アニメーションするプロパティの値は easing 関数の返り値をもとに決定されます。そのため、 easing 関数の返り値は数値になるようにします。 その返り値を使って、以下のような式で アニメーションするプロパティの値が決定されています。

now = ( end - start ) * eased + start;
// now   ... アニメーションするプロパティの値
// end   ... .animate() で指定したプロパティの目的値
// start ... アニメーション開始時のプロパティの値
// eased ... easing 関数の返り値

eased が0なら now は start になり、eased が1なら now は end になります。 つまり、easing 関数の返り値は、 アニメーション開始時のプロパティの値を0.animate()で指定したプロパティの値を 1とした場合の割合の値になります。 マイナスの値や1以上の値も返すことができます。

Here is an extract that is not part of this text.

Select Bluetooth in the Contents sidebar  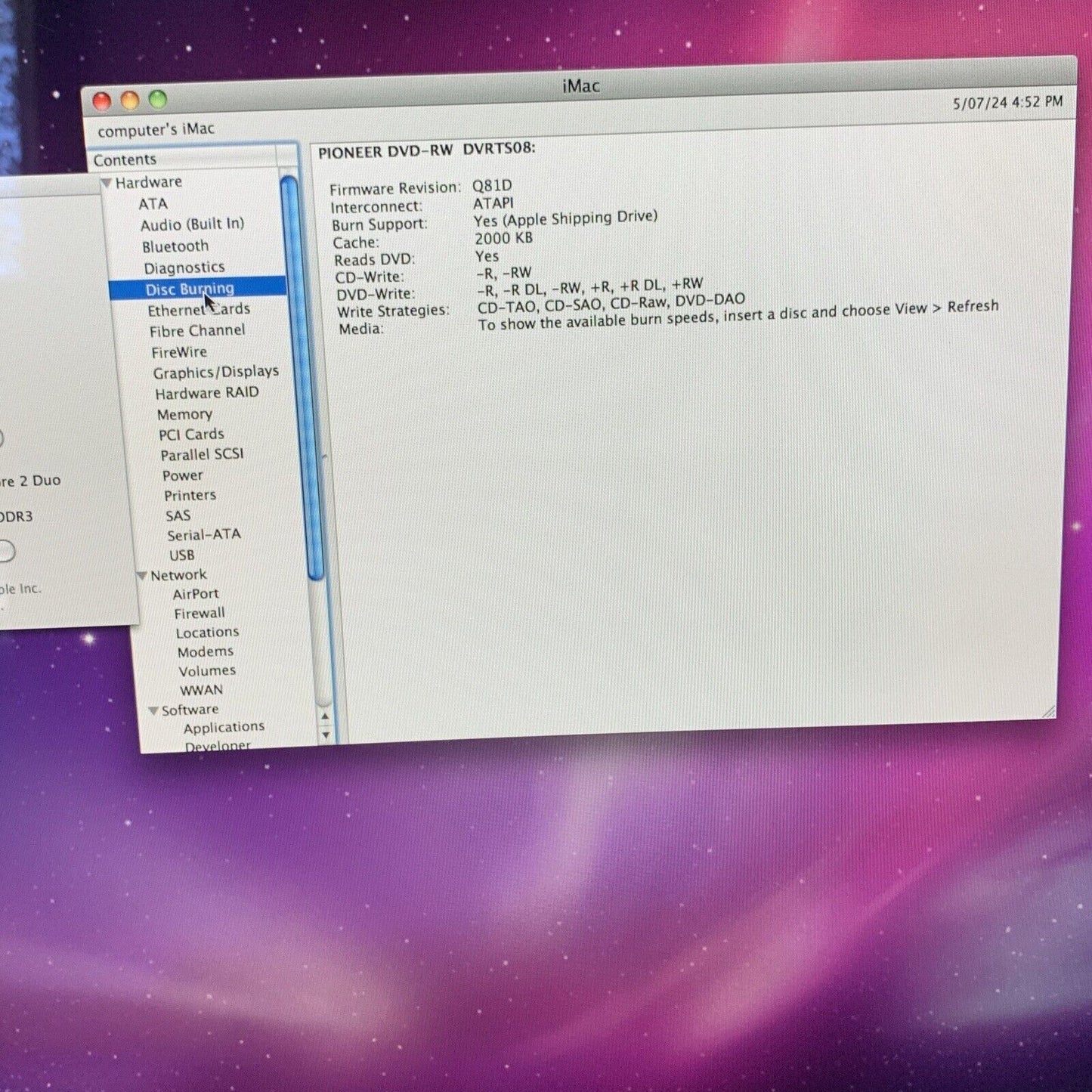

例えば、marginLeftプロパティを100から 200ピクセルにアニメーションする場合、 指定した easing 関数がある時点で0.5を返せば その時点でのプロパティの値は150になり、 他の時点で1.5を返せば250になり、 また別の時点で-1.5を返せば -50になります。

jQuery 1.7 まではアニメーションの完了時点で easing 関数が 目的値以外の値(つまり1以外の値)を 返してもプロパティの値に反映されず .animate()で指定した目的値が設定されますが、 1.8 以降では完了時点でも easing 関数の返り値が反映されるようになりました。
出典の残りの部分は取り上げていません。